§ **問題の内容**
以下の記録のうち、文字列"icon"を含む行の数を数え、その数だけを答えよ。大文字と小文字は区別する。
::: 記録の抜粋 :::
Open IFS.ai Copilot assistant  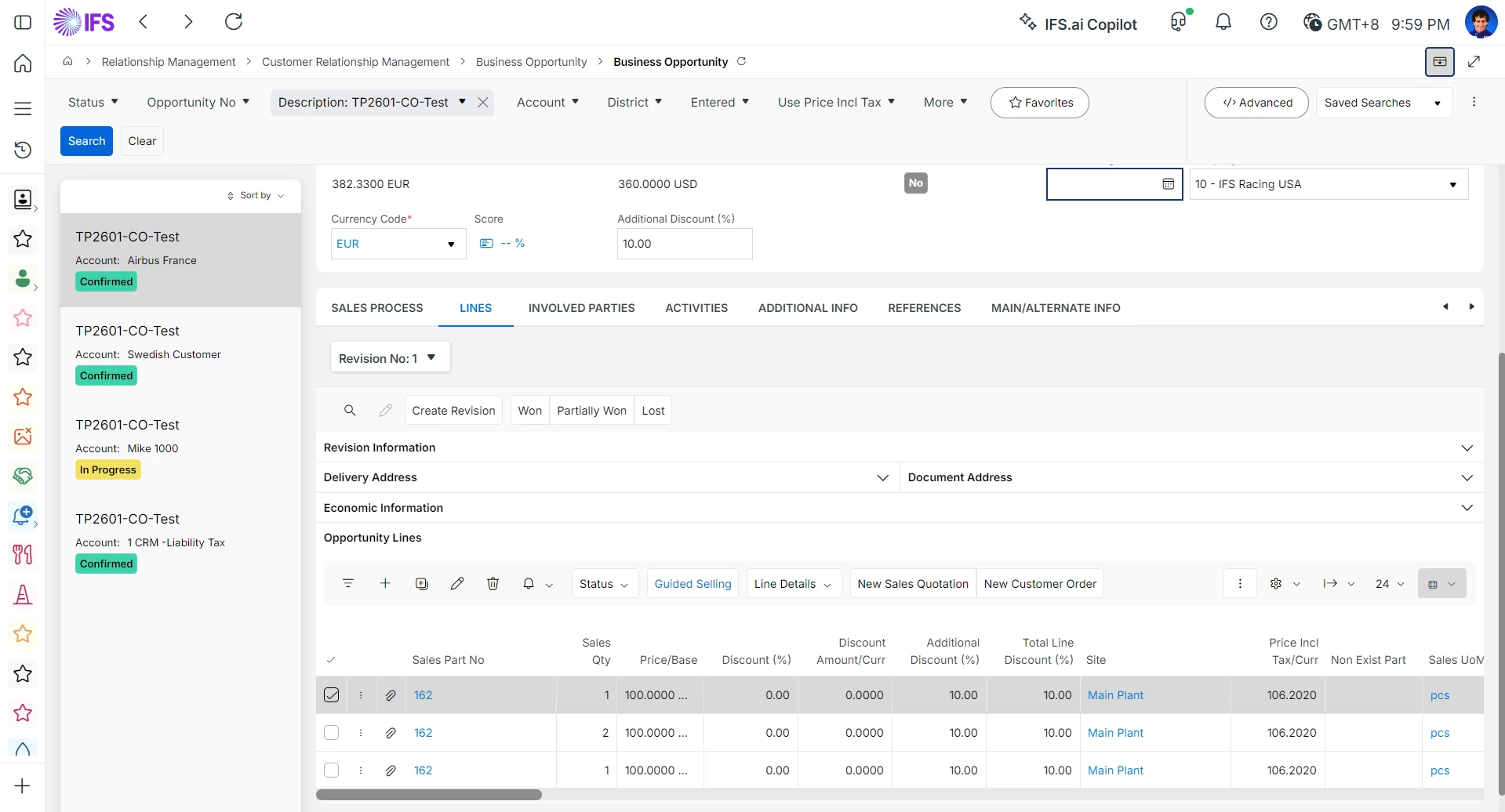click(x=1078, y=24)
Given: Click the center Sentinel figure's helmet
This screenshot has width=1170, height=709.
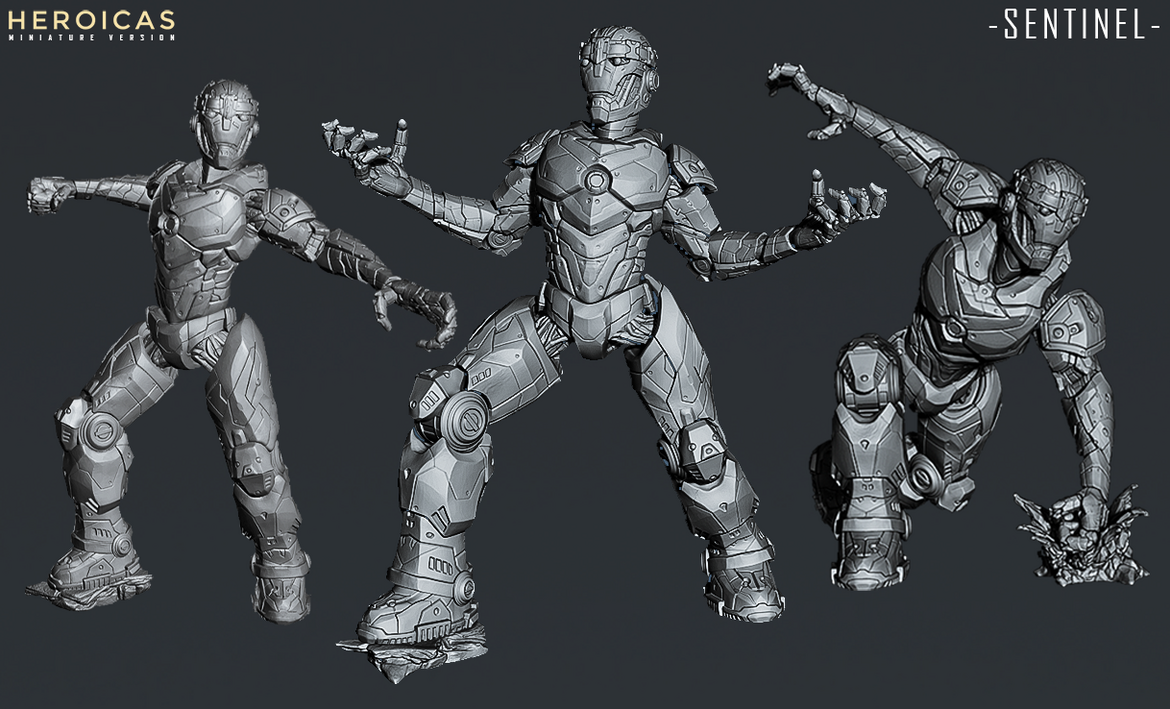Looking at the screenshot, I should [x=610, y=75].
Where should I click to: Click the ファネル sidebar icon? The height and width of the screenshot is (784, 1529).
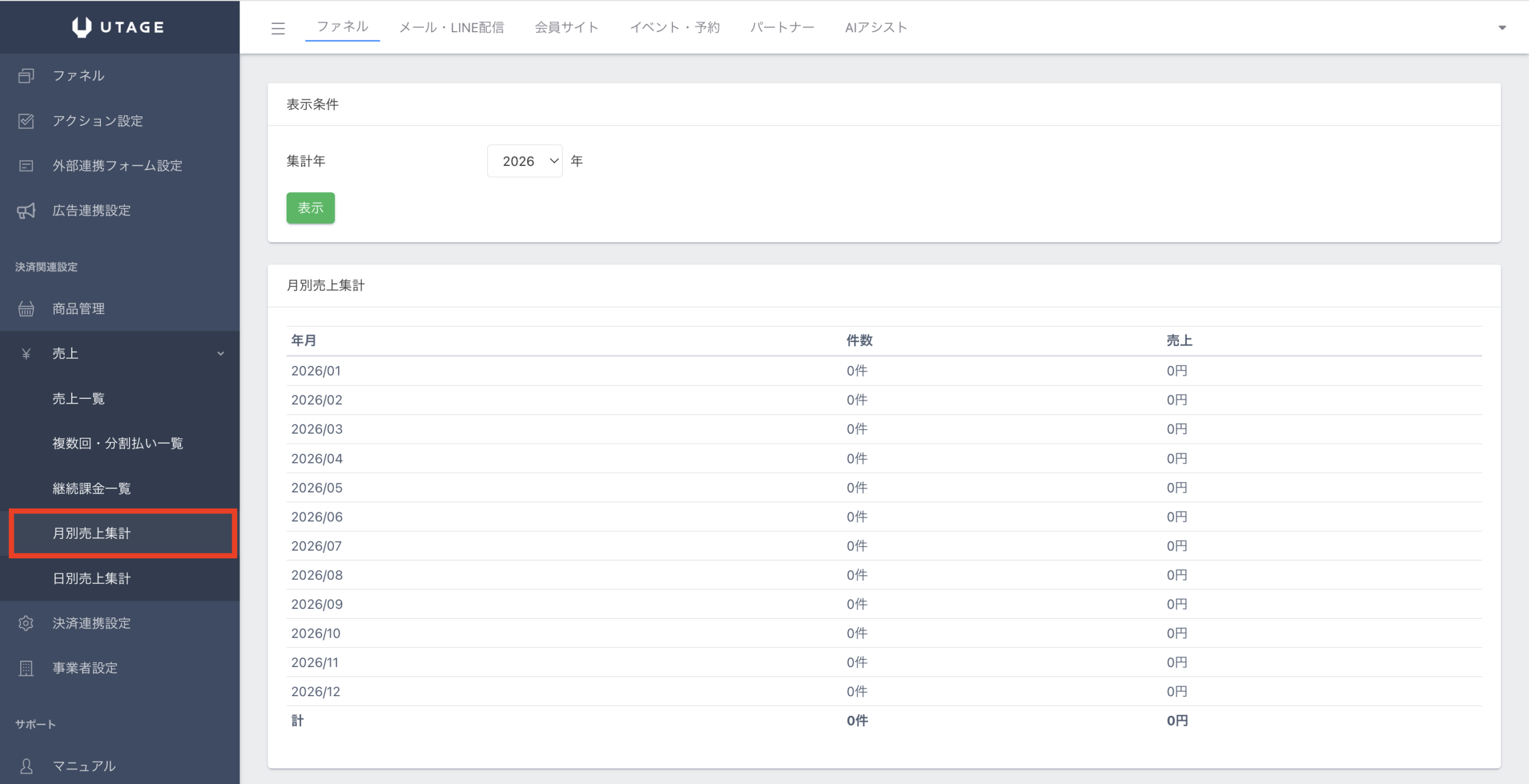26,76
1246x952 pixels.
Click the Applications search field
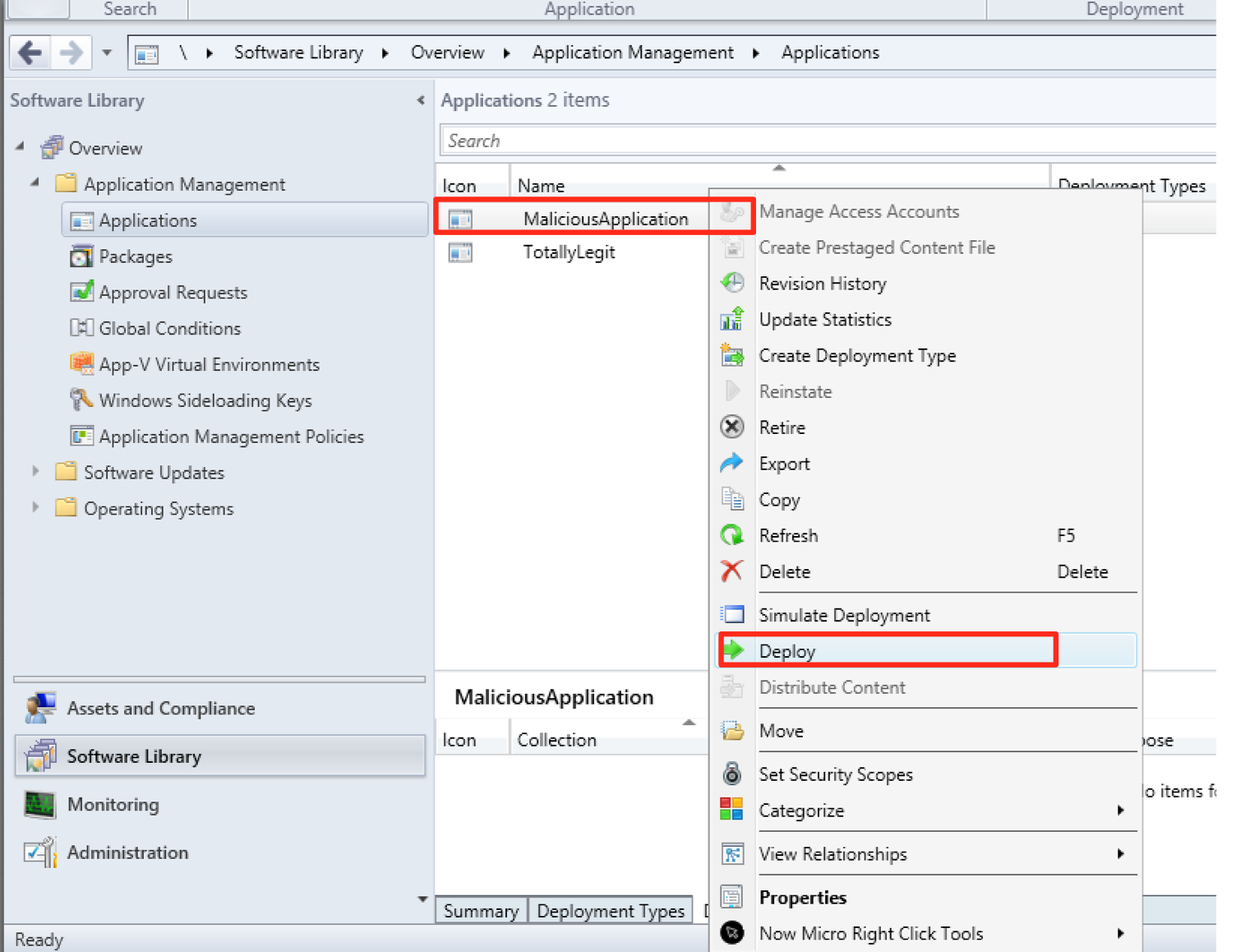822,141
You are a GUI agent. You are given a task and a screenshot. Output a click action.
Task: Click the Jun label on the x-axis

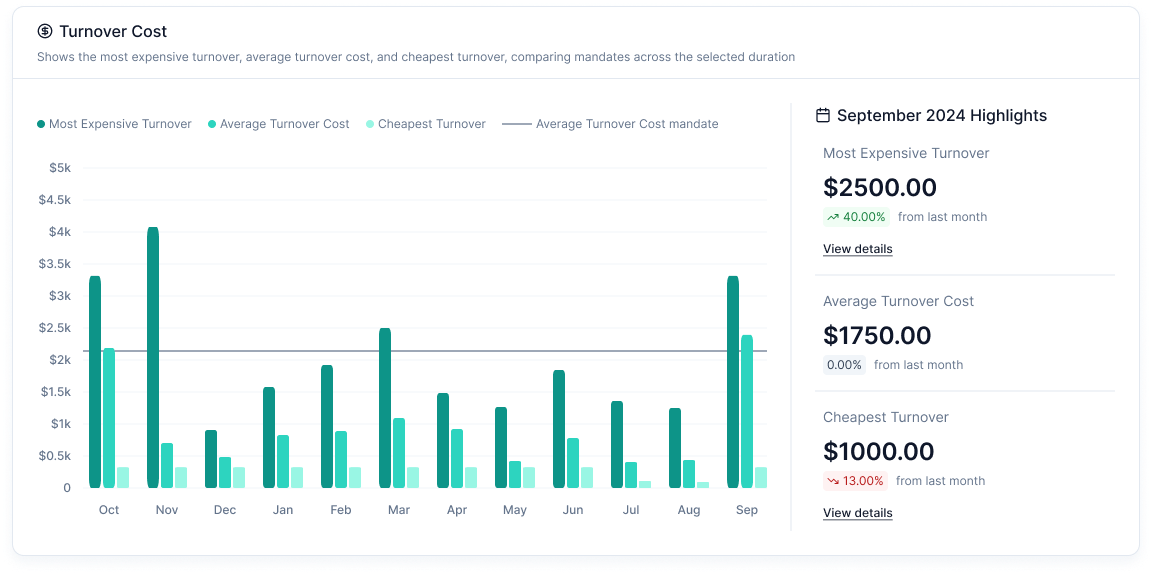click(x=573, y=510)
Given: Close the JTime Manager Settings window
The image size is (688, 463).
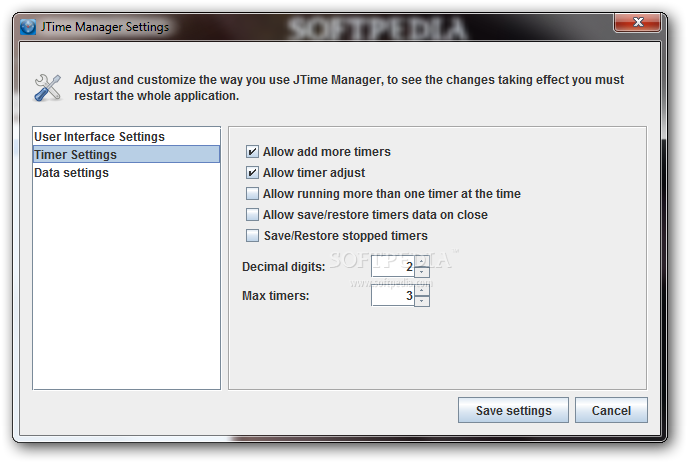Looking at the screenshot, I should [638, 22].
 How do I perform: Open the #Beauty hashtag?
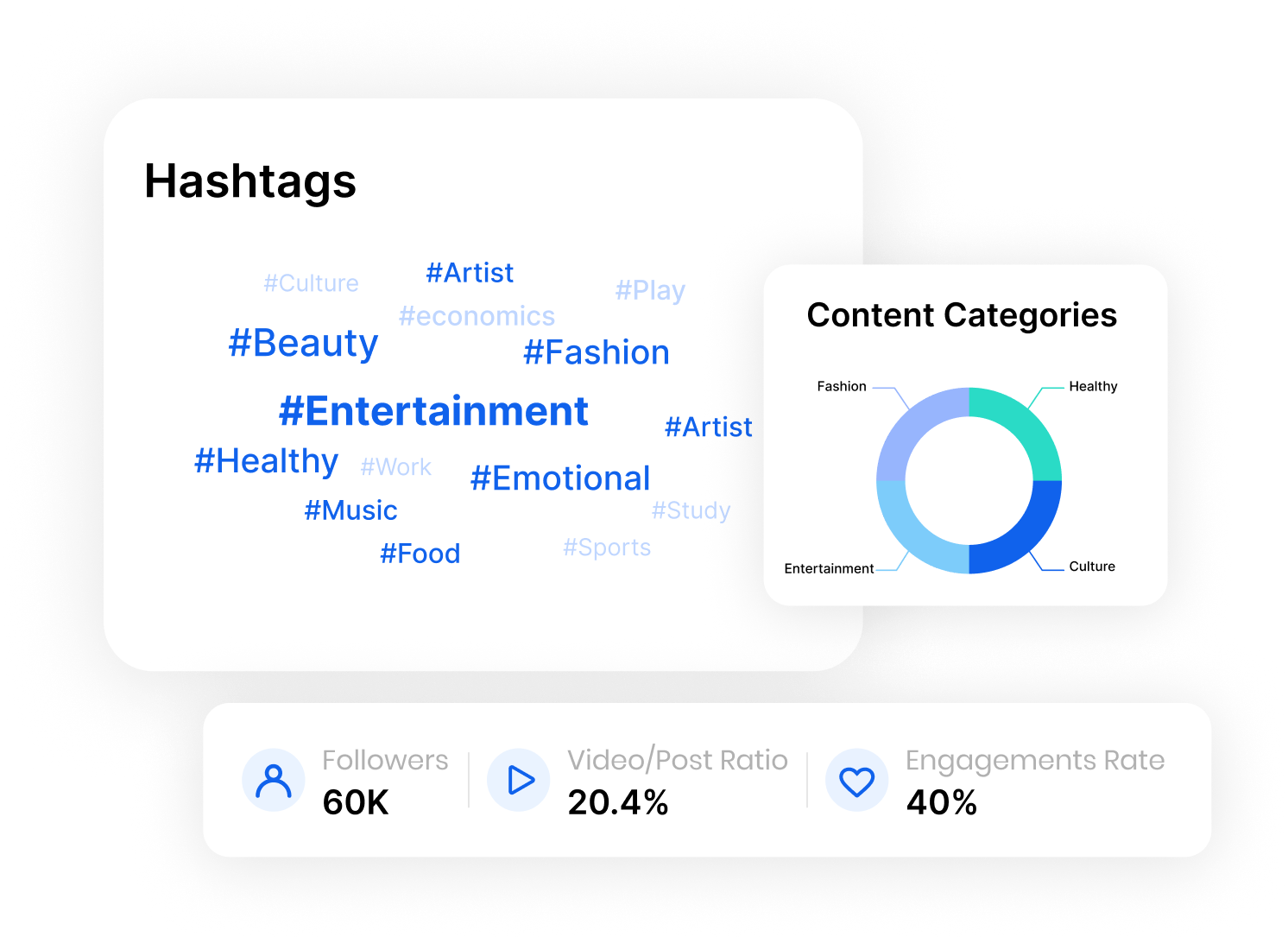(303, 343)
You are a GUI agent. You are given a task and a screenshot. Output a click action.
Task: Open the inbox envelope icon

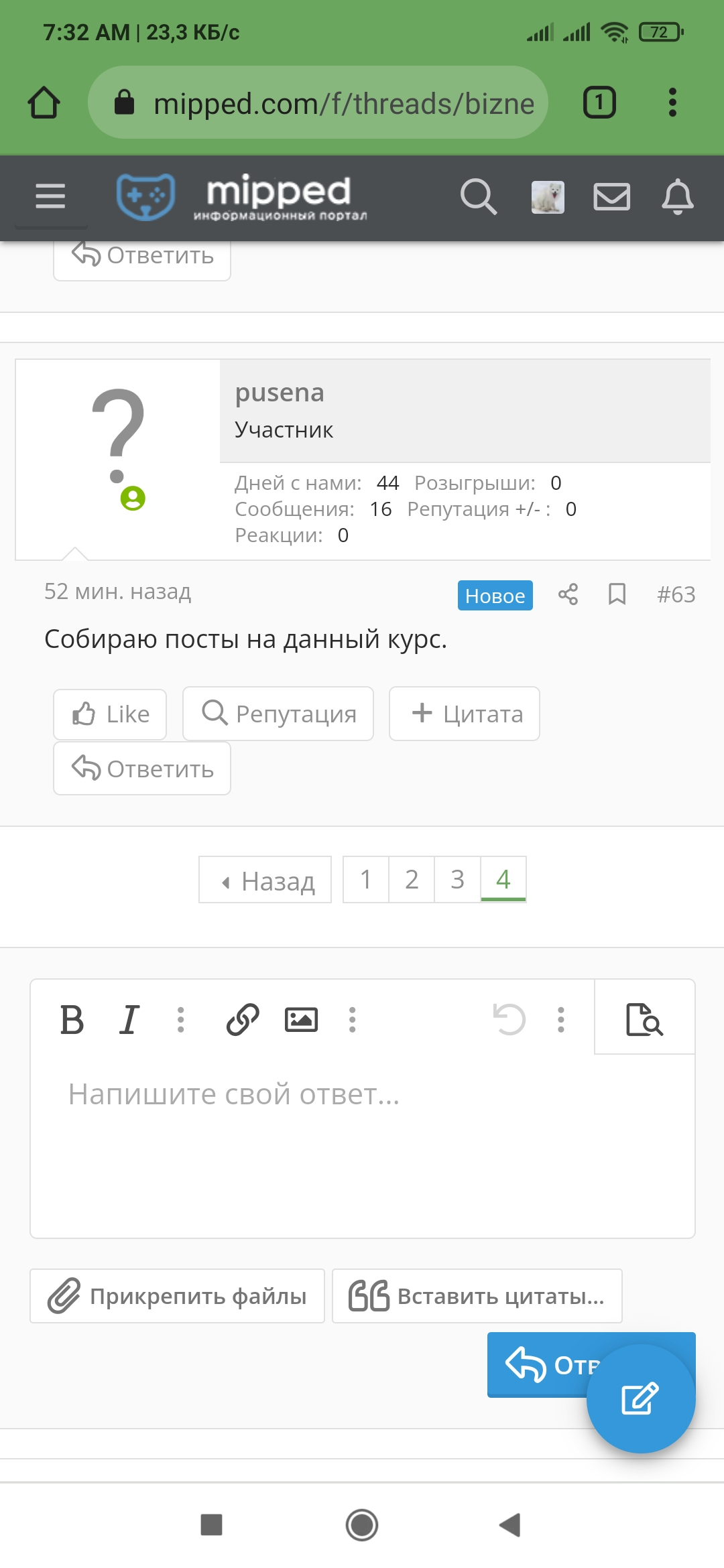[611, 197]
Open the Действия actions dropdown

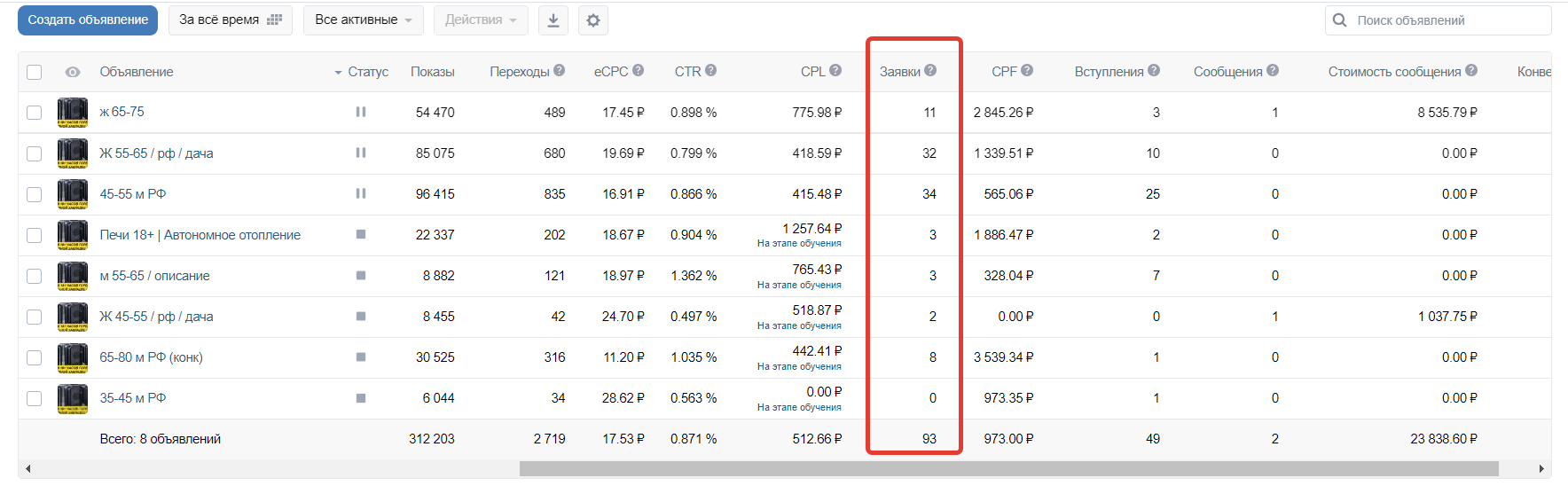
:::
§ **正解**
2